As someone who has evolved from responding to this question with “Green Day sold out with ‘Warning’” to “Green Day sold out with ‘American Idiot’” to “What does ‘sellout’ really even mean now?” I have grown an appreciation for the majority of their discography, but nothing hits the way Dookie hit the first time I listened to it all the way through. As a preteen whose only exposure to Green Day at the time consisted of overhearing radio singles on car rides, it wasn’t until an older friend, who as far as I knew only listened to rap, started telling me about how much he loved Dookie. He let me borrow his copy and I was obsessed. I took some money I had been saving up and bought a copy for myself at a used CD store – it was the first album I ever bought with my own money. It was the first album that I could get lost in on a regular basis. Above everything else, it was the first album that felt like it was made for me.
I went through phases where I thought I was too punk rock for it and then phases where it was on the backburner as I explored different spectrums of genre. I reconnected with Dookie when I met my Green Day-loving wife. I was able to see the album from the perspective of what it meant to her and I fell in love with it all over again. At 30 years old, Dookie remains an important album to me and has been a staple through every phase of my life. For an album that once felt like a portal to somewhere over the rainbow, it now just feels like no place but home.
This references “The Wizard of Oz” when Dorothy enters the land of Oz and the movie goes from black and white to color.
[1] This references “The Wizard of Oz” when Dorothy enters the land of Oz and the movie goes from black and white to color.

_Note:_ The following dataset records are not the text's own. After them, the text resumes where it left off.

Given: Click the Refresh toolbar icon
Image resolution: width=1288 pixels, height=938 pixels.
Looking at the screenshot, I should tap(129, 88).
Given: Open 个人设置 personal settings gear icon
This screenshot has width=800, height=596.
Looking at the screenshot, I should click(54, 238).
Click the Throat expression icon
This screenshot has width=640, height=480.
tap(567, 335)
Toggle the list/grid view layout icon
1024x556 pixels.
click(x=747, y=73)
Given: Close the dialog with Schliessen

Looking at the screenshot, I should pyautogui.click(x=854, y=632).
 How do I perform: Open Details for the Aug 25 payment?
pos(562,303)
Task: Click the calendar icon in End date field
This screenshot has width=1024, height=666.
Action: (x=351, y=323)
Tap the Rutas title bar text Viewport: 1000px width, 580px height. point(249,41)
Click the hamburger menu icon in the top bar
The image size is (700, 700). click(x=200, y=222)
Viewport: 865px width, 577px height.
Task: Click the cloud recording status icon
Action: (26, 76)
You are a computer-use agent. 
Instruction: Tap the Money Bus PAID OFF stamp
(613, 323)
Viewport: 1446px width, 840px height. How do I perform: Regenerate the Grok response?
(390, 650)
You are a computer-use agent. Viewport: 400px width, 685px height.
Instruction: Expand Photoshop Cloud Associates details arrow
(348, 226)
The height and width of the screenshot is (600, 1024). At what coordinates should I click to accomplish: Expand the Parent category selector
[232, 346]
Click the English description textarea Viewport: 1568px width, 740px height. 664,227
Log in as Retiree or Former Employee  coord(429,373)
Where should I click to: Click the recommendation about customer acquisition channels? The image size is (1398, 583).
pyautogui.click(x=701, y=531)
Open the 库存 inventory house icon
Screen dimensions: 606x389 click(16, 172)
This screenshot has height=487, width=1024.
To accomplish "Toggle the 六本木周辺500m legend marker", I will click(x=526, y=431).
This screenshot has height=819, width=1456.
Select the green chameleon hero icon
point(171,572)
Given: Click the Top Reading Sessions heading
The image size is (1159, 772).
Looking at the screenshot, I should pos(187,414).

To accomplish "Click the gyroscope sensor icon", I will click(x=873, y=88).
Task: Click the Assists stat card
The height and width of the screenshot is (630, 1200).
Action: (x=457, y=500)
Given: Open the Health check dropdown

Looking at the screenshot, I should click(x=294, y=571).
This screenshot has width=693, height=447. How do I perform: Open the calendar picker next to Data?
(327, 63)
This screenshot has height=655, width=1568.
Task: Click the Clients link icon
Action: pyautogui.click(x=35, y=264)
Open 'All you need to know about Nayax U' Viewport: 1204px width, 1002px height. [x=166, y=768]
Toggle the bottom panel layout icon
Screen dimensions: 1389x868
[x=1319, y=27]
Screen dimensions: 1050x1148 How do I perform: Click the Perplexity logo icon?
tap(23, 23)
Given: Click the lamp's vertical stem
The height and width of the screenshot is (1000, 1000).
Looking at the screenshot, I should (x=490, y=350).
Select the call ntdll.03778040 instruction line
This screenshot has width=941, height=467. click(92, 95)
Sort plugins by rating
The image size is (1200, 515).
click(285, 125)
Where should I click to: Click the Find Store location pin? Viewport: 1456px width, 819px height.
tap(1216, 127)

[2] The first two Green Day albums 39/Smooth and Kerplunk harbored this sound; not to mention bands like NOFX were ankle deep in their discography at this time.
[3] Even if inadvertently.
[4] Funnily enough, American Idiot is the other millennial bookend album Green Day put out a decade after Dookie that reached even more people and opened the floodgates for even more inspiration to younger members of the same generation.
[5] These two kind of go hand-in-hand.